Quentin Dupieux convoque la figure délirante du peintre catalan. Dans un long-métrage déconcertant, à l’image de son réalisateur et du modèle dont il s’empare  

D’abord il y a le titre majuscule DAAAAAALI !, avec ses six « A » qui semblent évoquer le phrasé traînant et mélodramatique du Maître catalan et, peut-être, les cinq acteurs qui endossent son look et ses attributs : canne crossée, plus sceptre que béquille, moustache-croc, fine et cirée.

Après Yannick, le prolifique Quentin Dupieux enchaîne avec cette fantaisie – mi farce, mi raisin –, présentée à la Mostra 2023, et réunissant pour le rôle phare : Gilles Lellouche, Edouard Baer, Jonathan Cohen, Pio Marmaï, Didier Flamand. Face à la multiplicité de l’artiste, Anais Demoustier – une « habituée » des castings de Quentin – est Judith, ex-pharmacienne devenue une journaliste médiocre qui entreprend d’interviewer l’imprévisible Dali. Ce projet d’interview sous l’impulsion du peintre qui ne parle que devant caméra, devient projet de film. Il sera produit par un Jérôme globalement odieux, campé par Romain Duris

Comme toujours le pitch du réalisateur déconcerte et ne dit pas grand chose du film que l’on va voir, dont on ne peut guère parler non plus, tant il tient dans son montage, ses imprévus, et ici plus que jamais, ses métamorphoses. Comme pour un scratching, Dupieux distord. Les scènes sont reprises en boucle, des rêves s’imbriquent dans un supposé réel, les possibles narratifs et filmiques cohabitent, des gags à la Monty Python surgissent. L’univers surréaliste se recrée par citation – Buñuel en filigrane, et par immersion. Le premier plan donne le LA : on entre dans un tableau reconstitué de Dali, Fontaine nécrophilique coulant d’un piano à queue (1933) puis dans un décor saturé de lumière qui reproduit sa maison de Portlligat, où le peintre et Gala ont vécu jusqu’en 1982. L’agneau, la chèvre, l’ours blanc, le crâne, le téléphone filaire, la télé en noir et blanc, un crâne : le bestiaire et les objets dignes d’un cabinet de curiosités en petits cailloux thématiques. La peur de la mort et les vanités au cœur du délire dalinien-dalinesque.

**CONSIGNE 1**
Dans la critique du film de Quentin Dupieux sur Dali, quel acteur joue le producteur Jérôme ?
**CONSIGNE 2**
Écrivez la suite de la critique du film de Quentin Dupieux sur Dali, en reprenant juste après sa dernière phrase.

**LIGNES EXTRAITES**
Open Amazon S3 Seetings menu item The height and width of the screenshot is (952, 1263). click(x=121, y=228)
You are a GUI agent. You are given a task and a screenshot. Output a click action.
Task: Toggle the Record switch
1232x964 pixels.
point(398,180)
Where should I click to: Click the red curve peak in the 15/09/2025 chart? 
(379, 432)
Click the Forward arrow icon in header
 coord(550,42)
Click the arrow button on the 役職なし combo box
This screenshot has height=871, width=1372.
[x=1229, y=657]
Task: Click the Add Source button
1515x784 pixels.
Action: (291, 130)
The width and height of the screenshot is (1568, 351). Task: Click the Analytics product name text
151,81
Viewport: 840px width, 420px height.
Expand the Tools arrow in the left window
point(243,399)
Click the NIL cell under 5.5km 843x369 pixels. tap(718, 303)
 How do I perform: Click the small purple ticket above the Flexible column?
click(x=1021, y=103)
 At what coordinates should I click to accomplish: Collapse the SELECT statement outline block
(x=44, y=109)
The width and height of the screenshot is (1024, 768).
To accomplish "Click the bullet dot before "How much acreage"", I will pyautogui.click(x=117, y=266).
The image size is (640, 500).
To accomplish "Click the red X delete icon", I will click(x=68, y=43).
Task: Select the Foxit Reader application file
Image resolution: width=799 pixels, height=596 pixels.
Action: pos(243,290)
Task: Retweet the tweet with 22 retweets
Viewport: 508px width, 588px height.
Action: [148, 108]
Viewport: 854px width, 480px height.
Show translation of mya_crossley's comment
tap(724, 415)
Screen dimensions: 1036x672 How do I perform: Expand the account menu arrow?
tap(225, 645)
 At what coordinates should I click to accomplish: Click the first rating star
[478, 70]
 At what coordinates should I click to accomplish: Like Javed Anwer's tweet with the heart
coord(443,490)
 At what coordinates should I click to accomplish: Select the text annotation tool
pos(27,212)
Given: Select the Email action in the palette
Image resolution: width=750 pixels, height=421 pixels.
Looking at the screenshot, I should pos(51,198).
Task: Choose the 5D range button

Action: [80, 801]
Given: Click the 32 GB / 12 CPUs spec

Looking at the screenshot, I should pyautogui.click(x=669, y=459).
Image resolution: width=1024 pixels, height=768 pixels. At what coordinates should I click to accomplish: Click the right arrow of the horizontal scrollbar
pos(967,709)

**RÉPONSE 1**
Romain Duris

**RÉPONSE 2**
Dali, c’est moi non plus 

En boutade, le réalisateur a déclaré que pour réaliser cet hommage au peintre surréaliste qu’il admire, il est entré en « connexion cosmique » avec lui et s’est laissé guider. Dali serait donc à la fois le sujet de cet improbable biopic mais aussi son auteur par procuration. Fort de sa « méthode paranoïaque-critique », c’est lui qui mène la danse suivant ses caprices de star, et on se demande si l’on peut tout pardonner à un artiste. C’est lui qui impose au montage, le final du documentaire. « Excentrique et concentrique » comme il se définissait. Il y a du Dali dans Dupieux et anachroniquement du Dupieux dans Dali. Ils partagent en tout cas la hantise de s’ennuyer et d’ennuyer : le réalisateur travaille déjà sur son prochain film.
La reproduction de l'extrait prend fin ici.